[begin Entries supplied]
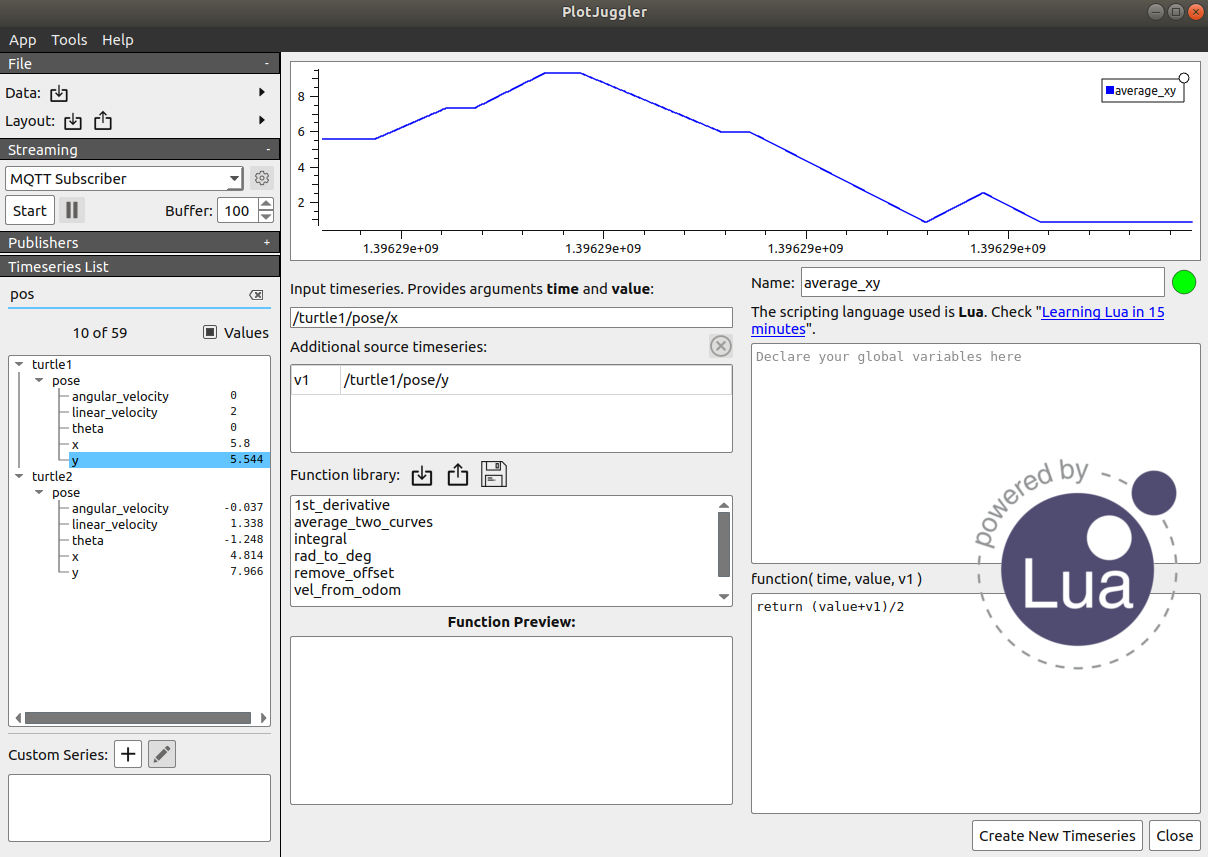This screenshot has width=1208, height=857.
Task: Open the Tools menu
Action: click(x=69, y=40)
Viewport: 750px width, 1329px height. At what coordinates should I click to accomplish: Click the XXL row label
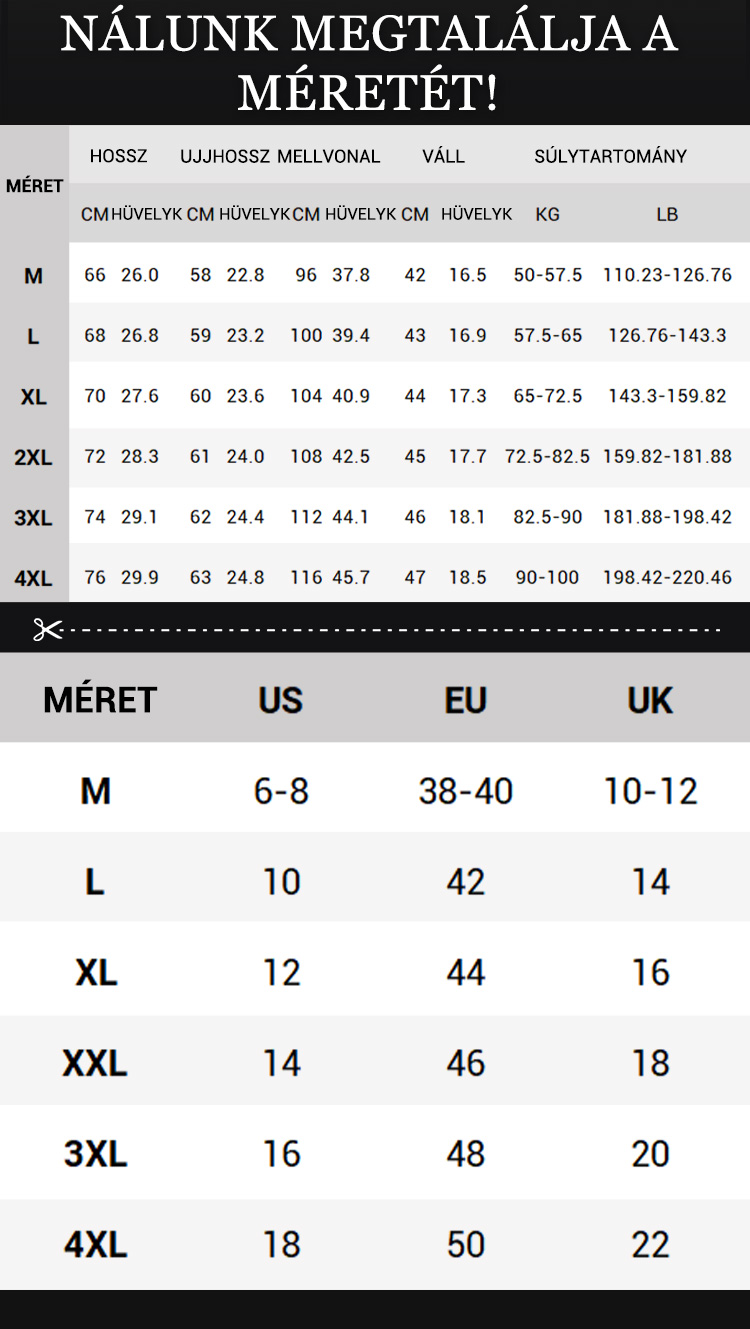tap(95, 1063)

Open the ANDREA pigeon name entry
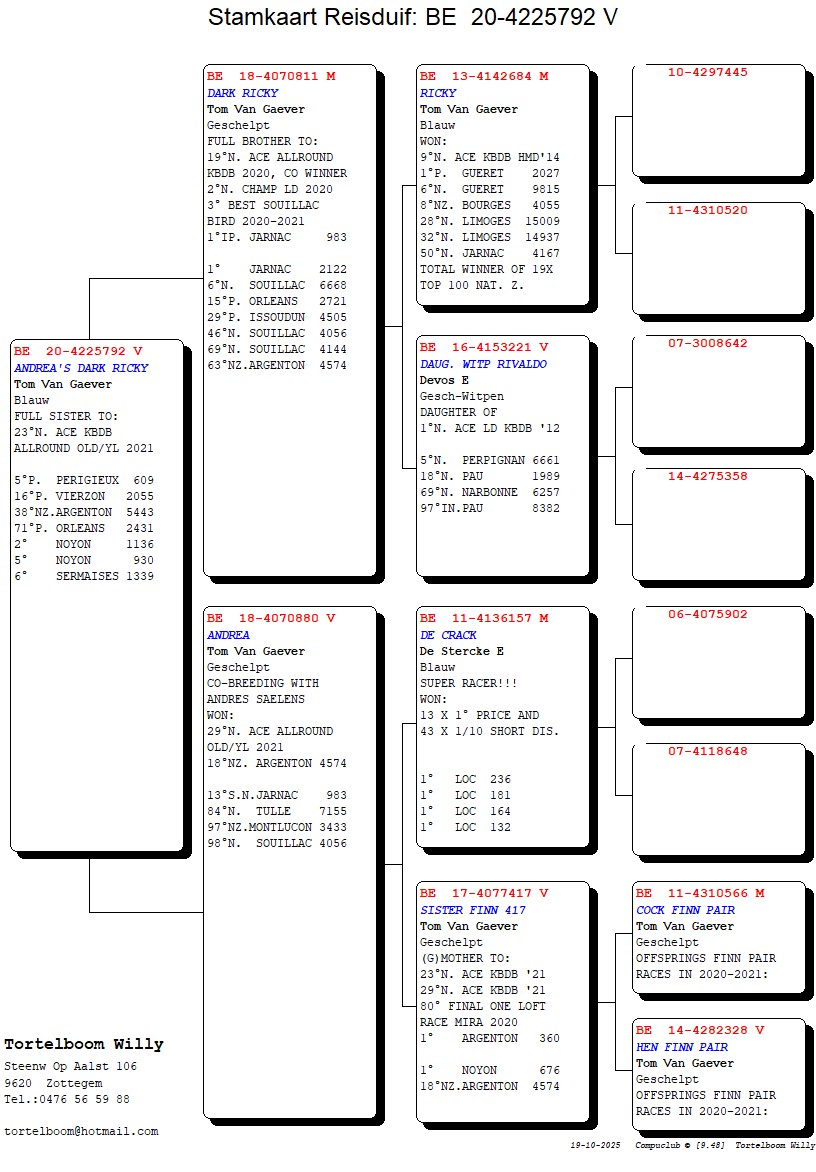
[end Entries supplied]
§ **Task instructions**:
Reproduce the text of each of the items above verbatim, omitting the pictures.

§ **Output below**:
This screenshot has width=1208, height=857.
Task: Open the Tools menu
Action: click(x=69, y=40)
Viewport: 750px width, 1329px height. At what coordinates should I click to accomplish: Click the XXL row label
tap(95, 1063)

Open the ANDREA pigeon name entry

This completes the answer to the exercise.